DOCUMENT SECTION:
..............................

Skip to content
New issue

Have a question about this project? Sign up for a free GitHub account to open an issue and contact its maintainers and the community.

By clicking “Sign up for GitHub”, you agree to our terms of service and privacy statement. We’ll occasionally send you account related emails.

Already on GitHub? Sign in to your account

Fix temperature readings on Intel CPUs with heterogeneous core design #1269

Draft
wants to merge 1 commit into
base: main
Choose a base branch
from

Conversation

dawidpotocki
Copy link

Fixes #1048

I don't really know C, so it is what it is.

This code probably should be changed to also handle CPUs that use ,
instead of - in sysfs. Could probably then replace the code that just
blindly copies the temperatures of the first half to the second half.

Screenshots

Before
Screenshot of htop with incorrect temperature readings

After
Screenshot of htop with correct temperature readings

Example sysfs output of a Raptor Lake CPU (i7-13700K)

..............................

SUPPLIED DATA:

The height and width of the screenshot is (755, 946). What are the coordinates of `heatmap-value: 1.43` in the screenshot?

..............................

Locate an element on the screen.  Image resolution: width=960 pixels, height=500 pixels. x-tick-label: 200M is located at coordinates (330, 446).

..............................

INSTRUCTION: Transcribe the portion of the pull request text above between "dawidpotocki" and "the second half.", inclusive.

FINISHED TASK:
dawidpotocki
Copy link

Fixes #1048

I don't really know C, so it is what it is.

This code probably should be changed to also handle CPUs that use ,
instead of - in sysfs. Could probably then replace the code that just
blindly copies the temperatures of the first half to the second half.